Automakers Waste Billions on Unused Tech

Automakers spend billions on technologies that many consumers just don’t use, according to J.D. Power’s 2015 Driver Interactive Vehicle Experience (DrIVE) report. And what’s the least used technology? Built-in connectivity.



Why am I not surprised? Automakers for the last several years have worked hard to promote telematics as the next wave in automotive evolution. Their research, which I believe to be frequently flawed, tells them that people want to use their cars as mobile entertainment venues, offices and communication devices.

That’s a great idea, but there’s just one problem: I have this gadget I carry in my pocket called a smart phone and it seems to do everything that in-car infotainment systems do, but better.

I can carry my phone anywhere, it works essentially everywhere and I buy new models with the latest technology cheaply when I re-up my cell phone contract. No need to trade in my entire car.

I think in-car telematics’ failure to excite consumers is actually indicative of a larger problem affecting the automotive industry.

Thirty years ago, we could sell vehicles based on performance attributes directly connected with a car’s primary function of transportation: power, economy, handling, interior space and safety. At trade-in, those attributes were still present in the vehicle.

A five-year-old cell phone has no residual value because communications technology moves so quickly. The cost of upgrading is low enough to encourage consumers to trade in their old phones for the newest model every three or four years — a habit that leaves automakers green with envy. I know people who trade in their cell phones every six months.

Put simply, smart phones deliver all the connectivity that the majority of consumers will ever need, making in-car telematics largely redundant.

I’d like to see a radical rethinking of the core function of vehicles, rather than drowning the chassis with pointless gadgets. Remember when Mazda had the courage to mass produce the Wankel rotary engine? It was hardly a world-beater for NSU, but Mazda made it work. Similarly, Subaru still champions horizontally-opposed engines in mass production platforms and Volkswagen took a valiant stab at it with their interesting W8 engine.

But who gets the media attention today? Tesla, because their technology is innovative, different and it works. So, why did it take an outsider to the automotive industry to kick start mass acceptance of electric cars? Because auto manufacturing has become a heavily regulated and highly conservative industry.
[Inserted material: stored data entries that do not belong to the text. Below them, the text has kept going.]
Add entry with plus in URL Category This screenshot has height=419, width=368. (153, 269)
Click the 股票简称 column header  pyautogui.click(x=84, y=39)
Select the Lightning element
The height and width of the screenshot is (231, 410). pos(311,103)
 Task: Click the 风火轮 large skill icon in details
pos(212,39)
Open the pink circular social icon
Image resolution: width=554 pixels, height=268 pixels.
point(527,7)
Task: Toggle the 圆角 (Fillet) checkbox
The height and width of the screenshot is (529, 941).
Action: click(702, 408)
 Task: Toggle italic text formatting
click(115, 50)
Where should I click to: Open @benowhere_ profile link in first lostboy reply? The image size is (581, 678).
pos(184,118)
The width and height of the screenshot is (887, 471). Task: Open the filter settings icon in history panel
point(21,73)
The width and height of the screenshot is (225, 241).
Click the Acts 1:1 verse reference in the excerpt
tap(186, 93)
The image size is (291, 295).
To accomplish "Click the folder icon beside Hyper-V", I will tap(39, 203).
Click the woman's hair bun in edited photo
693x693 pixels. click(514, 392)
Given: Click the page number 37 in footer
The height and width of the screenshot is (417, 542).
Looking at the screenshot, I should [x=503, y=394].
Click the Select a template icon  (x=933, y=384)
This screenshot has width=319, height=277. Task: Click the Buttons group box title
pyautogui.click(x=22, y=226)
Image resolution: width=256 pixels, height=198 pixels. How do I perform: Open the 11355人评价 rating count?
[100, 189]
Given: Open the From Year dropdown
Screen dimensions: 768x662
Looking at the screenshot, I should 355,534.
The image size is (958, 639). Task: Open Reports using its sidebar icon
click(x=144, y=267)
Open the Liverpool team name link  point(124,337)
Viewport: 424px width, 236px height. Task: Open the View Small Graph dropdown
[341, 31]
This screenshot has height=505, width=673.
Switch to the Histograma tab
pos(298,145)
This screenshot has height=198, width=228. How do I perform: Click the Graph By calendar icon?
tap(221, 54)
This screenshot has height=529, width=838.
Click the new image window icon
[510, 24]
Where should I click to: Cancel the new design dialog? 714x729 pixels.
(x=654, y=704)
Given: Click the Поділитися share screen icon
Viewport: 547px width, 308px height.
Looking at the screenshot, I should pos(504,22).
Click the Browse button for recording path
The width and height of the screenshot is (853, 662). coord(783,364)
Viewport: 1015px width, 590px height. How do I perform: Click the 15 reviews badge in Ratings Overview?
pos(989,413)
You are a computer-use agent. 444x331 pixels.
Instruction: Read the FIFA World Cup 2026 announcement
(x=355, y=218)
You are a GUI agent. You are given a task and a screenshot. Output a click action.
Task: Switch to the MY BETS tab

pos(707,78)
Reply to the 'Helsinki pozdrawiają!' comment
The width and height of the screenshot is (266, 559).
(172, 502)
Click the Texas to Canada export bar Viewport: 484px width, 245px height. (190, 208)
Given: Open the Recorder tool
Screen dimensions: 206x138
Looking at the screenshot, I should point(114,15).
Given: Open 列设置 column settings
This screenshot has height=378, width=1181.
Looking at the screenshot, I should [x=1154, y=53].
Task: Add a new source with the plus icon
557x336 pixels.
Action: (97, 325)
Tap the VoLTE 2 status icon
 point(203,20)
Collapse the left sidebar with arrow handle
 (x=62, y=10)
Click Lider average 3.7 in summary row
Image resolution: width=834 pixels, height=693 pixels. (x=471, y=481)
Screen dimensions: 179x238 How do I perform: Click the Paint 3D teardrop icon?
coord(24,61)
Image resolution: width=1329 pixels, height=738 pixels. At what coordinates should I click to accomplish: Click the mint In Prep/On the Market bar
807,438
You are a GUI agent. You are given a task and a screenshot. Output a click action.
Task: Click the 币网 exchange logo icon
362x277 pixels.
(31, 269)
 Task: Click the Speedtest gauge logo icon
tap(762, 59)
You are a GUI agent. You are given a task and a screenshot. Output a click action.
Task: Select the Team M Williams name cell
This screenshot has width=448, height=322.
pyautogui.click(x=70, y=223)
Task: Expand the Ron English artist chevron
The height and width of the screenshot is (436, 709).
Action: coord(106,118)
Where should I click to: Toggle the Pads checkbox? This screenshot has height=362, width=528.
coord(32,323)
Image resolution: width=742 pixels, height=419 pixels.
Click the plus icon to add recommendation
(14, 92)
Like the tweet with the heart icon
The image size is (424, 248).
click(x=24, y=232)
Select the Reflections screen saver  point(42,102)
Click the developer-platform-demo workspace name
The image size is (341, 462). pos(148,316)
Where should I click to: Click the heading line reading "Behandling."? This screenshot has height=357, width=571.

Ford’s switch of metals to aluminum for the F-150 program, for example, shook the industry to its core. One hundred years ago, it would have been expected to try new materials. Progress is incremental in the car business now — a far cry from a century ago when electric, steam and gasoline powered vehicles fought for dominance and radical innovations swept the industry every year.

Another reason why progress is slow is risk aversion. A new vehicle platform is a billion-dollar proposition, so it simply has to work, both to please shareholders and to protect the careers of development personnel.

This almost guarantees that the next generation of anything will look a lot like the current generation. Remember the Pontiac Fiero? It was a breakthrough in mass production automotive design. The massive Gilman machine that aligned and assembled the structural members in the chassis was a sight to behold, and the result was a highly innovative and marketable plastic bodied sports car.

But GM in those days was GM and years of mediocrity in the engine compartment and poor cost control on the manufacturing side guaranteed that the Fiero couldn’t survive at sales volumes that exceeded the profitable Mazda Miata, which debuted just as the Fiero line shut down.

In those days, the take away from the experiment was “don’t innovate.” I’m delighted to see a different General Motors today, but the excessive financial risk involved in new product development in the automotive industry limits innovation and acts as a barrier to entry for upstarts with good ideas. Let’s hope that 3D printing and other rapid prototyping technologies change this.

In the meantime, give me wind-up windows, manual locks, seats, transmissions and a sound system that doesn’t require a PhD to operate. But maybe keep Bluetooth.